Both criminologists and penal reformers focused on the rehabilitation of the criminal. “There was a shift in thinking that the best way to reform a criminal was not through deterrence, which was based in fear,” said Wood. “It became a matter of instilling in him a sense of sympathy, compassion, and caring for others.” Reformers wanted state penal systems to model that compassion.
While, overall, reforms of prison systems failed, some ideas advocated by reformers took hold. “Prisons remained harsh places, but the concept that prisoners have rights expanded in this period,” said Wood. “Probation and parole came into being, and prisoners also gained the right to see family and receive letters, which were seen as important to their reformation.”
Rather than an indictment or praise of the era, Wood explores the wider cultural forces that led to new ideas about criminal justice and the state, many of which persist today. “Most histories focus on social control as reformers’ primary motive of reform, dismissing their humanitarianism,” said Wood. “I’m interested in why they had and expressed humanitarian sentiments, which they saw as fostering moral and social order.”

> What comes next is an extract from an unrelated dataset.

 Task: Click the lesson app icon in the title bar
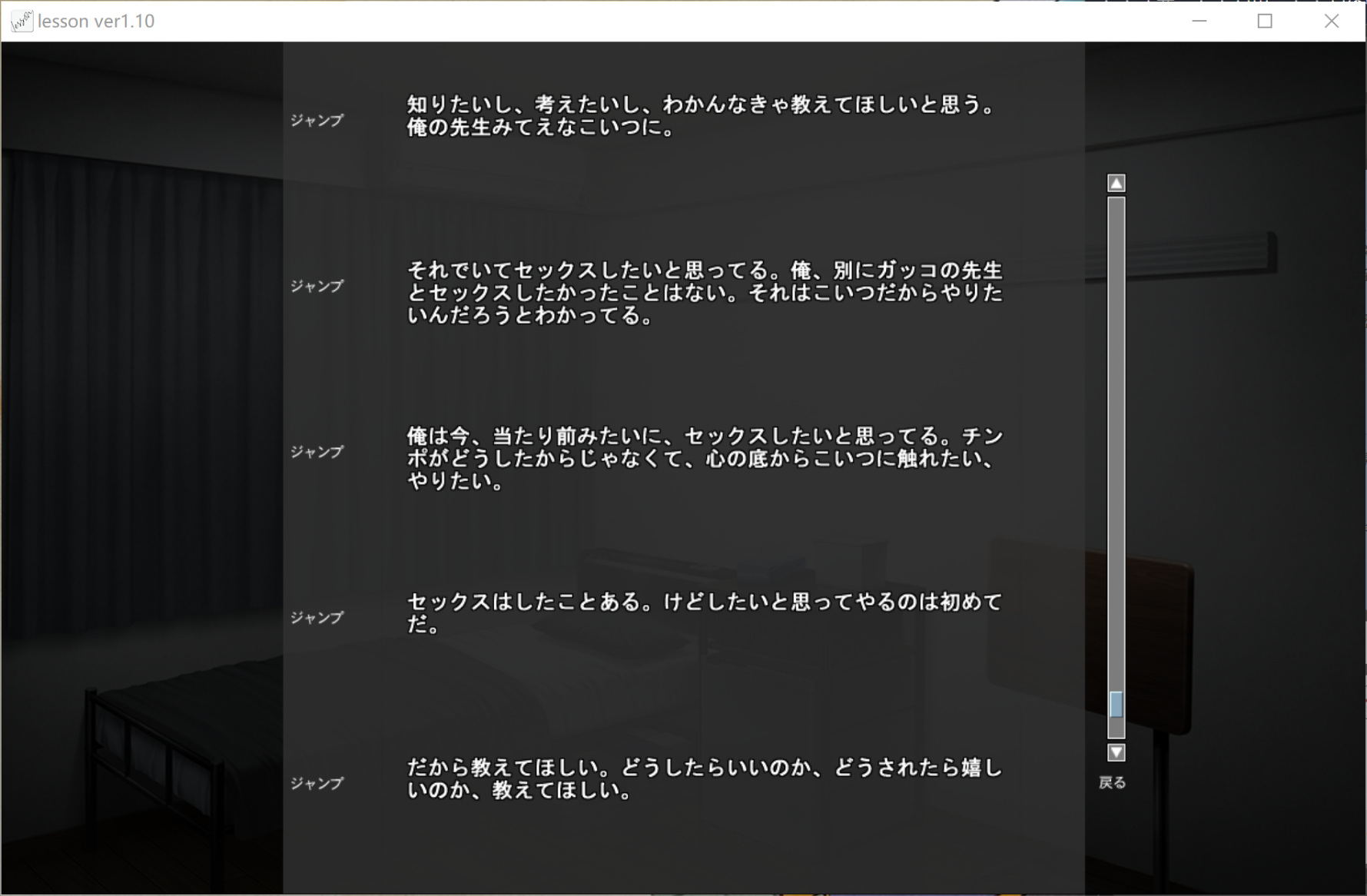pos(21,21)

Wood is the author of Lynching and Spectacle: Witnessing Racial Violence in America, 1890-1940 (2009) and co-editor of Crime and Punishment in the Jim Crow South (2019). Her scholarly articles have appeared in publications such as the Journal of the Gilded Age and Progressive Era, the European Journal of American Studies, and American Nineteenth Century History. She is the recipient of an Andrew W. Mellon Fellowship from the Huntington Library and has been honored with two Outstanding College Researcher awards from the College of Arts and Sciences at ISU.